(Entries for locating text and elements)
· · · · ·
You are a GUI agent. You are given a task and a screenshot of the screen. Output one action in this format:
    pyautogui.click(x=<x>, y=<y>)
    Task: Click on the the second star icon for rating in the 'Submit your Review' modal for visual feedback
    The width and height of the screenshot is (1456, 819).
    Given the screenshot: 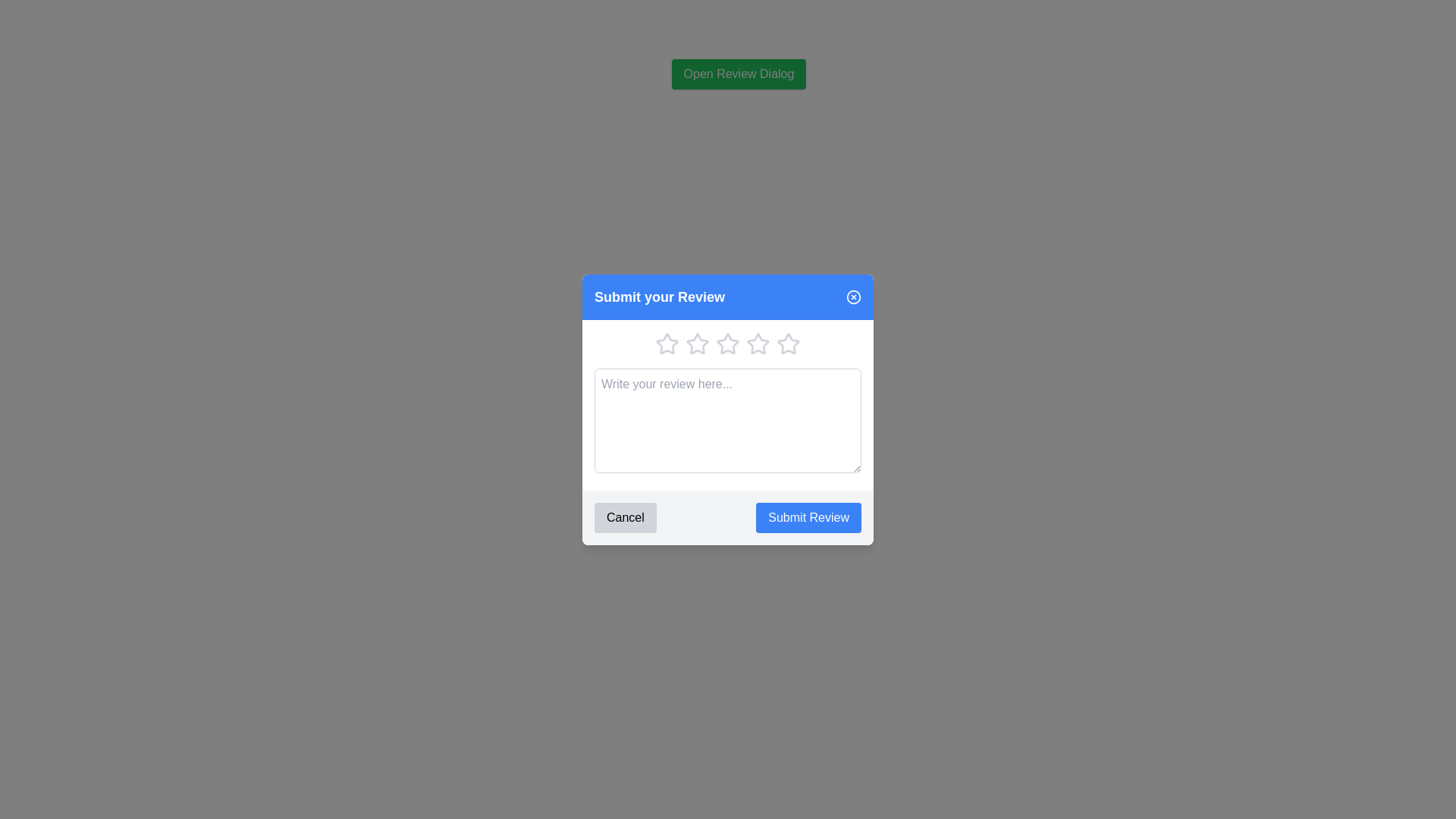 What is the action you would take?
    pyautogui.click(x=697, y=343)
    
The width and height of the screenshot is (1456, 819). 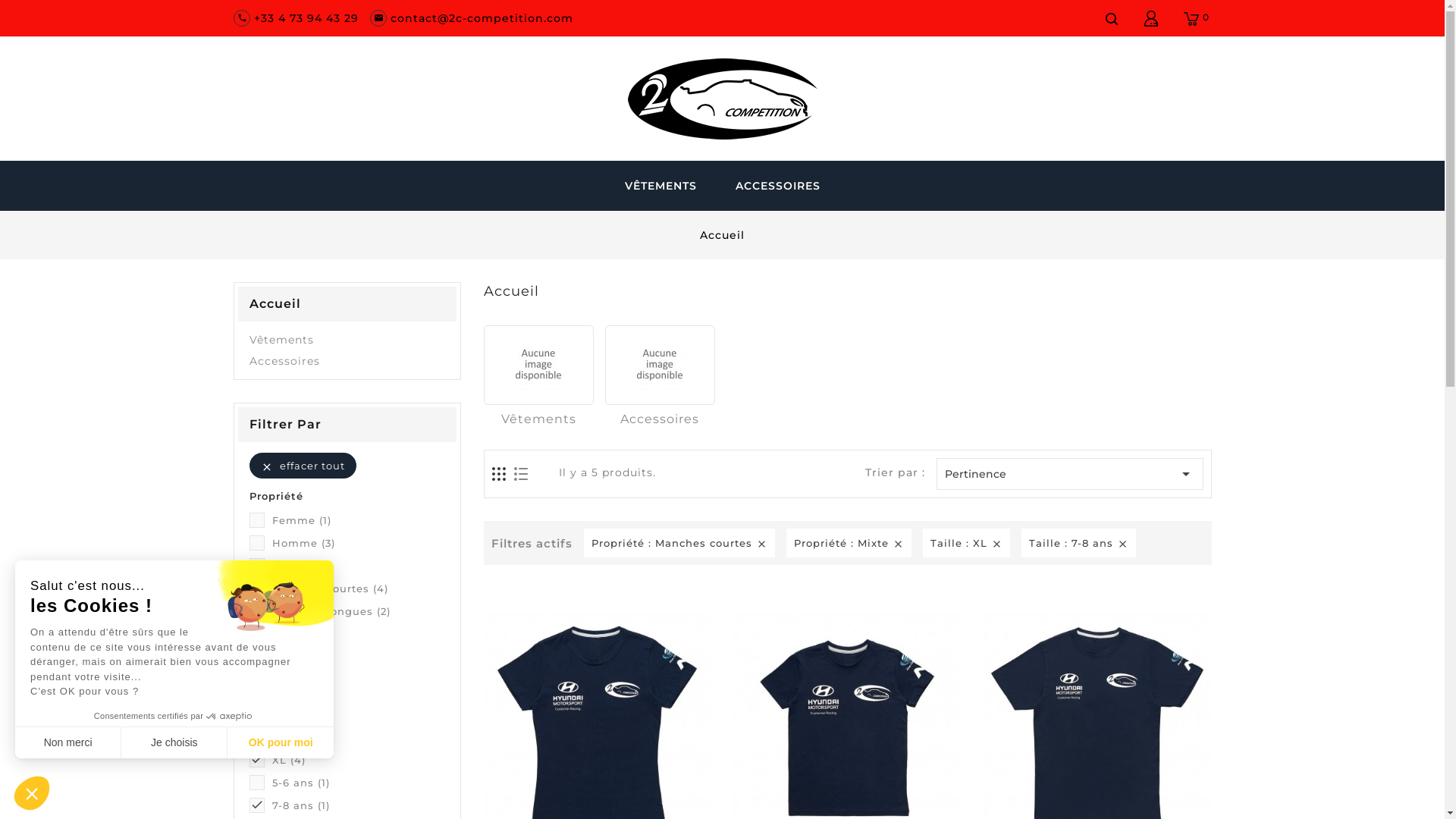 I want to click on 'Accessoires', so click(x=604, y=365).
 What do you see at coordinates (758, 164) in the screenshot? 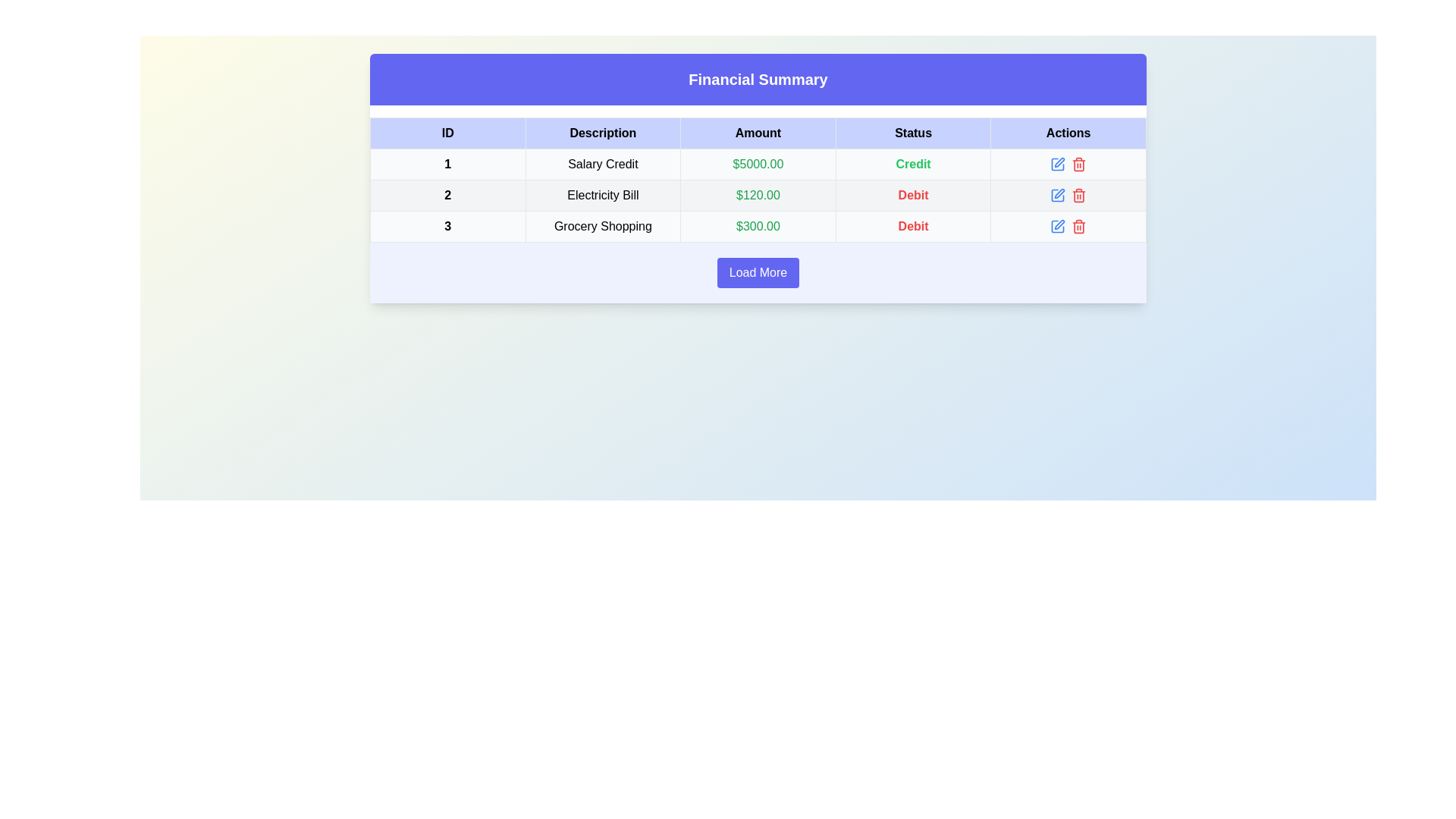
I see `the green-colored static text element displaying '$5000.00', which is located in the third column of the first row within a financial summary table` at bounding box center [758, 164].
· · · · ·
[Problem]: Rewrite the data as a Markdown table with the columns "n" for the row number and "Line" for the line itself, leaving out blank lines and the pictures. Begin at the line that has "What do you" and continue through the end of the data.

[Task answer]:
| n | Line |
|---|---|
| 1 |  What do you see at coordinates (758, 164) in the screenshot?  |
| 2 | I see `the green-colored static text element displaying '$5000.00', which is located in the third column of the first row within a financial summary table` at bounding box center [758, 164]. |